Tombini nominated Tony Volpon, the head of emerging market research in the Americas for Nomura Securities International, as director of international affairs.
Volpon has criticized the central bank’s currency interventions, called out Rousseff for profligate spending and argued against Brazil’s use of capital controls. He warned as recently as October that a newly reelected Rousseff’s honeymoon with markets could be “short and ultimately frustrating.”
Brazil’s central bank is working to burnish its inflation-fighting credentials since an ill-fated effort to cut interest rates, starting in 2011, which fanned inflation without delivering the economic rebound promised by the government.
“There is little doubt that the policy experiment of 2011-2012 failed,” Volpon wrote to clients a year ago.
“Unfortunately, the government engineered a massive loosening of fiscal policy and imposed capital controls in a bid to weaken (the currency) ... Could anyone really be surprised that all that happened was higher inflation?”

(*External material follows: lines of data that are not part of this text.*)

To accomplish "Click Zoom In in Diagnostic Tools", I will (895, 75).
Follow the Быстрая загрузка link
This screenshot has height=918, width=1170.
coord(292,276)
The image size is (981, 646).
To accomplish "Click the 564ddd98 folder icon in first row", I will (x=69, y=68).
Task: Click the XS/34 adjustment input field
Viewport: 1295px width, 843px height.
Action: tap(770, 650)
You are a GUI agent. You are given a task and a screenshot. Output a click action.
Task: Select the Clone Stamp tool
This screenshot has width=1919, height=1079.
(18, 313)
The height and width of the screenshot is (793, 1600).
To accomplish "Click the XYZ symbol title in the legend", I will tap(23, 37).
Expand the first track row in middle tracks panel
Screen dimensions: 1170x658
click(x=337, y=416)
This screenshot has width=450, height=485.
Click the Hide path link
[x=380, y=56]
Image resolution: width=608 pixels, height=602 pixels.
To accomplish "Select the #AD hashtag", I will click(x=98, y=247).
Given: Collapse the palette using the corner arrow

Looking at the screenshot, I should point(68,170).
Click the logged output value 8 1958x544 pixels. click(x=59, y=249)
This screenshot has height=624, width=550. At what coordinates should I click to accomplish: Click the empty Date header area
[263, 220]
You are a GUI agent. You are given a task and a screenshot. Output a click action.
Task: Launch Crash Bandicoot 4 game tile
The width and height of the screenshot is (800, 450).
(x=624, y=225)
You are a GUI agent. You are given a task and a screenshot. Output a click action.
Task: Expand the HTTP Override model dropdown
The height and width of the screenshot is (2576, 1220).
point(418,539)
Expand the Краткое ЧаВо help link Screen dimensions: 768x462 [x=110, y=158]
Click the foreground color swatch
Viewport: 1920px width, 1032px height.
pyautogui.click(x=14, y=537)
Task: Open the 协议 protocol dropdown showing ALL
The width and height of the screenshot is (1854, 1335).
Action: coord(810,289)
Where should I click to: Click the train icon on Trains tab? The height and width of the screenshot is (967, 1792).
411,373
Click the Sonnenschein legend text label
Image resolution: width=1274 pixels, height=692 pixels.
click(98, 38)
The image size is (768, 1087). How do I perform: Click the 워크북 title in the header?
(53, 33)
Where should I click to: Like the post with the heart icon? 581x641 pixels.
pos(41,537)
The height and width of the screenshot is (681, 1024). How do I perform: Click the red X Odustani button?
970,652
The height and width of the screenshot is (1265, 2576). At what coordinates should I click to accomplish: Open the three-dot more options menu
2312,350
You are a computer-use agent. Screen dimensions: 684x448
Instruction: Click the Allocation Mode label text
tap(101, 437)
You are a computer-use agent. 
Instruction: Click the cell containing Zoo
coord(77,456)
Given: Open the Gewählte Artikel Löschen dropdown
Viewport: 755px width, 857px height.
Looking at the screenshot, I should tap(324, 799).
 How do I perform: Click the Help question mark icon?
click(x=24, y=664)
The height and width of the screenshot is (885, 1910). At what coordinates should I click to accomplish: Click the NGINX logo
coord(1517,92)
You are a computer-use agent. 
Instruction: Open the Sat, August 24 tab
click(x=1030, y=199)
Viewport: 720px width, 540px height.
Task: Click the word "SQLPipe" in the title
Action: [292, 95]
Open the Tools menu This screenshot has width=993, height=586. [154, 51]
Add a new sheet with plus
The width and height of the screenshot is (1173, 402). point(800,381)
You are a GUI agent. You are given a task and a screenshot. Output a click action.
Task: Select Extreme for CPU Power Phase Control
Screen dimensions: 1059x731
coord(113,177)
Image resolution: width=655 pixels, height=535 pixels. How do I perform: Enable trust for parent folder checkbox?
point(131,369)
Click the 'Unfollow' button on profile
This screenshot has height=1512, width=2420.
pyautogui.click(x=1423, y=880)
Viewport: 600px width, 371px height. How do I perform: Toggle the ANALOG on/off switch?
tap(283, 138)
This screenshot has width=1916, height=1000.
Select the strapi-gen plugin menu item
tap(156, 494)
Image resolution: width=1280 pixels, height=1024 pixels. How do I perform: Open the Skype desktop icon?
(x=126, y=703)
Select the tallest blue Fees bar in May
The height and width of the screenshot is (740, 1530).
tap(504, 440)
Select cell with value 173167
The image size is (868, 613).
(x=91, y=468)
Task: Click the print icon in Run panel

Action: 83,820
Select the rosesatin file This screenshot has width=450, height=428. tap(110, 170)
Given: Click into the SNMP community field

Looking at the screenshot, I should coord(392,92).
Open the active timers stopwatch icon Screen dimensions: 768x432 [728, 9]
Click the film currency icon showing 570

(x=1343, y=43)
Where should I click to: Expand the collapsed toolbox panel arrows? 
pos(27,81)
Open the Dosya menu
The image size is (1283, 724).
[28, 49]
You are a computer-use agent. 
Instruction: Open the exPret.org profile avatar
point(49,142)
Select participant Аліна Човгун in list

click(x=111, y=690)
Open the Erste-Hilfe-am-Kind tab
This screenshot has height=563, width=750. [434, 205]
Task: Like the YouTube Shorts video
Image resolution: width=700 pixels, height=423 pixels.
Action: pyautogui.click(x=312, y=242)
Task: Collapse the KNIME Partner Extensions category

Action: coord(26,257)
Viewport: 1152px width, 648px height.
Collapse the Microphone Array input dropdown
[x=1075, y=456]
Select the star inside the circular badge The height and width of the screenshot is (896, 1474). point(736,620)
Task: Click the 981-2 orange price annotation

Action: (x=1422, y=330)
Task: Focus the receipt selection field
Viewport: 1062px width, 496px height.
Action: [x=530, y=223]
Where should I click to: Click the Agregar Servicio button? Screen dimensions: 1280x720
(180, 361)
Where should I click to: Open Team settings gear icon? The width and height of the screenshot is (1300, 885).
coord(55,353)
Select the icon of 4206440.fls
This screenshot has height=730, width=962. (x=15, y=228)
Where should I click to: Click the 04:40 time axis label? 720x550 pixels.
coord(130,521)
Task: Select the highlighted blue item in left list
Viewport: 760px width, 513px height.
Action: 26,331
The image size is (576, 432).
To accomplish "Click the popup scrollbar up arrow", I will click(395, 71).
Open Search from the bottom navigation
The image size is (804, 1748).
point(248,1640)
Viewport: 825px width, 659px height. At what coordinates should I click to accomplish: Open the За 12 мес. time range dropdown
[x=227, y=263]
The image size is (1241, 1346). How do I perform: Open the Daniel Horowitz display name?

Anchoring inflation expectations will be key for the central bank as it faces a series of price shocks this year from rising energy prices to concerns about power and water rationing.
Volpon would be the first central bank director to come from a private-sector finance job since Aldo Luiz Mendes joined the board in 2009, following a stint as chief financial officer of state-run Banco do Brasil SA.
Volpon’s nomination drew immediate comparisons to Rousseff’s surprise pick for finance minister in her second term. Joaquim Levy stepped down as head of asset management at Banco Bradesco SA to join the government last month.
“He is clearly a more hawkish voice for the board ... It brings someone from the market, from the private-sector like Levy,” said Bruno Rovai, an economist with Barclays in New York.
“But with so much bad news, I don’t think this good news is going to bring much cheer to the market or take the premium out of the interest rate curve.”
Volpon was one of two new directors Tombini suggested to Rousseff, the central bank said in a statement on its website. He also nominated one of his own advisors, Otavio Ribeiro Damaso, to become director of regulation.